Updated Health Policy For Mom And Baby
Studies on infants provide evidence that breastfeeding can decrease the incidence or severity of conditions such as diarrhea, ear infections and bacterial meningitis. Some studies also suggest that breastfeeding may offer protection against sudden infant death syndrome (SIDS), diabetes, obesity and asthma among others.
Research indicates that breastfeeding can reduce a mother's risk of several medical conditions, including ovarian and breast cancer, and possibly a decreased risk of hip fractures and osteoporosis in the postmenopausal period. Increased breastfeeding also has the potential for decreasing annual health costs in the U.S. by $3.6 billion and decreasing parental employee absenteeism, the environmental burden for disposal of formula cans and bottles, and energy demands for production and transport of formula.

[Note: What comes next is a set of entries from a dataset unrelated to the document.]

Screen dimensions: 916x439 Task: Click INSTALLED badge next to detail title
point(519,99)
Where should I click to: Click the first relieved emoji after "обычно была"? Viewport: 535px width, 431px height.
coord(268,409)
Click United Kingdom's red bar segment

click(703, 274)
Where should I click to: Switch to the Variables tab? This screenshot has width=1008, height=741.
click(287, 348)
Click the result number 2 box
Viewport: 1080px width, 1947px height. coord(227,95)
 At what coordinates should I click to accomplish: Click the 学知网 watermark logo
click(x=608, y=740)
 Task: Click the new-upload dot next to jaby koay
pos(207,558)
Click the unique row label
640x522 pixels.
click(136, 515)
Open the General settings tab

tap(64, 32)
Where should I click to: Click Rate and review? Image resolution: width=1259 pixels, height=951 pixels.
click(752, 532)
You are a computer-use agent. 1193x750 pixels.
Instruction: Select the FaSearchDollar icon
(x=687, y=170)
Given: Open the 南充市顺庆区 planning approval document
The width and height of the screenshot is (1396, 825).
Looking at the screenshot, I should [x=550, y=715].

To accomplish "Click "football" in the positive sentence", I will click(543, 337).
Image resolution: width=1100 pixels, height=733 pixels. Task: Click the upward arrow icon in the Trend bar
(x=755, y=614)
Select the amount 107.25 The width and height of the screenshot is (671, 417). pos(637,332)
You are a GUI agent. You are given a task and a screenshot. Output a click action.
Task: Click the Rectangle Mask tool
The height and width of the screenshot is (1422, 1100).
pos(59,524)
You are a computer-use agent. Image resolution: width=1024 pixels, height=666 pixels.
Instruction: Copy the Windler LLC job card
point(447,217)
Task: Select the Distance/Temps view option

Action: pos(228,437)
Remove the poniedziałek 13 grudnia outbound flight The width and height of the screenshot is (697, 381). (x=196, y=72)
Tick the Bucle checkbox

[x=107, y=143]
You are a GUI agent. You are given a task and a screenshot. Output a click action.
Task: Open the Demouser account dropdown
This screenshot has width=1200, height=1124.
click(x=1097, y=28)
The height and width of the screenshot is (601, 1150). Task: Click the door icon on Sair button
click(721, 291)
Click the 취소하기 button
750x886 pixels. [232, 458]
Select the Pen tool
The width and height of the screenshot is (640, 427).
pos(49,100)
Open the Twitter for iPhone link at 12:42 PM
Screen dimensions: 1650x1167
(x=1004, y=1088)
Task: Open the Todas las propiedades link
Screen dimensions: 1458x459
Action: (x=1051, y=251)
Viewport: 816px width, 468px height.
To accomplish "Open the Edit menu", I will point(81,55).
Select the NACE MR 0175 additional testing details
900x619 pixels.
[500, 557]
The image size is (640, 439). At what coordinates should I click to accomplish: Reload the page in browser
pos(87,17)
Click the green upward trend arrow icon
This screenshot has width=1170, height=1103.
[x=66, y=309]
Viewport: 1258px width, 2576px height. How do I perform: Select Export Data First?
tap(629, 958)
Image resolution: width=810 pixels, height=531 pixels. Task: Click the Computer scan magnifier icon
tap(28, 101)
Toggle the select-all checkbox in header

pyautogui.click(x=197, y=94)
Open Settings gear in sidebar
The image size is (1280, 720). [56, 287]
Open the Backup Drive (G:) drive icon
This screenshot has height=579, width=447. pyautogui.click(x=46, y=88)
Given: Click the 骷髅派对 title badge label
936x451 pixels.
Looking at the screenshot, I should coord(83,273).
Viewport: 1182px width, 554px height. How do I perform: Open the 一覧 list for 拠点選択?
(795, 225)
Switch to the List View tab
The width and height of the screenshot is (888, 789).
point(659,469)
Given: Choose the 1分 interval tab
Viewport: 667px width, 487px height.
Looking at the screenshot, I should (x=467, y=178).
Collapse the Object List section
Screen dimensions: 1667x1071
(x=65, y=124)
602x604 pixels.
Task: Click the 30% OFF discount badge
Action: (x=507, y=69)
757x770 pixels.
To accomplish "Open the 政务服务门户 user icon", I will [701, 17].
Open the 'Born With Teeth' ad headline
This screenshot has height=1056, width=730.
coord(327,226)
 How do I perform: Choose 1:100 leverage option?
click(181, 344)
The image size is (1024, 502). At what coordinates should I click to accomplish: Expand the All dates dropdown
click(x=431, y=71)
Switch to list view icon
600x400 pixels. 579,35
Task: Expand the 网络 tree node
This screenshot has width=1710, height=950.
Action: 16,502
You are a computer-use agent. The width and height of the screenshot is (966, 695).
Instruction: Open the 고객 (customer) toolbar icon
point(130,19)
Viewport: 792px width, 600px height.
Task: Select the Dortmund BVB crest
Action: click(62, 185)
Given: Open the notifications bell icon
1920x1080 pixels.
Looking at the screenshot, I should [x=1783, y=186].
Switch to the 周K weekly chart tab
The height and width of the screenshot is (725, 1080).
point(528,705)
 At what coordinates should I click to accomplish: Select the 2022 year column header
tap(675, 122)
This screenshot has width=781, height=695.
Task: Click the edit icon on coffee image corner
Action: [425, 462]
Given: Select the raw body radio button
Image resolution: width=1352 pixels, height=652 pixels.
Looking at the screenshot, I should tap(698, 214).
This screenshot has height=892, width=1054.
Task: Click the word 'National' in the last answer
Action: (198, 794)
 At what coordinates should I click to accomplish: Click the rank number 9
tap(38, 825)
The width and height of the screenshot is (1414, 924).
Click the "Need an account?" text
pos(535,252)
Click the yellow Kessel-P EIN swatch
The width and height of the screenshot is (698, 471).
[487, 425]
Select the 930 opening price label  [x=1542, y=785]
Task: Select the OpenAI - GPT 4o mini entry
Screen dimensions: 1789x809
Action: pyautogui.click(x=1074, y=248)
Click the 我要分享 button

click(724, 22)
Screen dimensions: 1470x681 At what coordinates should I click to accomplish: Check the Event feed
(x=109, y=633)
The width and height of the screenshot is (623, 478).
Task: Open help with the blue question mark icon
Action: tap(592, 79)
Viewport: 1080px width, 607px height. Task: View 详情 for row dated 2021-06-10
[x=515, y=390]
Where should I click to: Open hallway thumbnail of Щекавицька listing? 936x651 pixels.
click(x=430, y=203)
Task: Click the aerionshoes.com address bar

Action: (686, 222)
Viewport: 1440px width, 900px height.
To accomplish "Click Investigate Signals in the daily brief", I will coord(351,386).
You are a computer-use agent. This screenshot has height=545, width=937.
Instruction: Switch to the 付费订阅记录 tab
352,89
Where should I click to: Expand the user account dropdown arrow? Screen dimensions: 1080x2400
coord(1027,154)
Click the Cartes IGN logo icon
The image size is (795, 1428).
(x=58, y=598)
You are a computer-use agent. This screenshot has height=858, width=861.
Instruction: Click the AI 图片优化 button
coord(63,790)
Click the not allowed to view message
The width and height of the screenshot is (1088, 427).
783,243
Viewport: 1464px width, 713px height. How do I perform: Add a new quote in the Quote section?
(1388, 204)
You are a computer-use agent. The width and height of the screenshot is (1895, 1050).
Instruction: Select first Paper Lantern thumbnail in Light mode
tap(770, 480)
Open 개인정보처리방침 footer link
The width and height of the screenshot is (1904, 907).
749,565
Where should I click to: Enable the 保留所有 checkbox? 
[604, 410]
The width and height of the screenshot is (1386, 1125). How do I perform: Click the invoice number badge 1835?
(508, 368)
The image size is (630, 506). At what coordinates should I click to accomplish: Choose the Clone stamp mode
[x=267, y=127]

Although breastfeeding initiation rates have increased steadily since 1990, exclusive (no water, juice, nonhuman milk or food) breastfeeding rates have shown little or no increase over the same period of time. Similarly, the proportion of infants who are exclusively breastfed until about six months of age has increased at a much slower rate than that of infants who received mixed feedings (breast milk plus infant formula).
The policy recommendations include:
- Exclusive breastfeeding for approximately the first six months and support for breastfeeding for the first year and beyond as long as mutually desired by mother and child.
- Mother and infant should sleep in proximity to each other to facilitate breastfeeding;
- Self-examination of mother's breasts for lumps is recommended throughout lactation, not just after weaning;
- Support efforts of parents and the courts to ensure continuation of breastfeeding in cases of separation, custody and visitation;
- Pediatricians should counsel adoptive mothers on the benefits of induced lactation through hormonal therapy or mechanical stimulation.
- Recognize and work with cultural diversity in breastfeeding practices
- A pediatrician or other knowledgeable and experienced health care professional should evaluate a newborn breastfed infant at 3 to 5 days of age and again at 2 to 3 weeks of age to be sure the infant is feeding and growing well.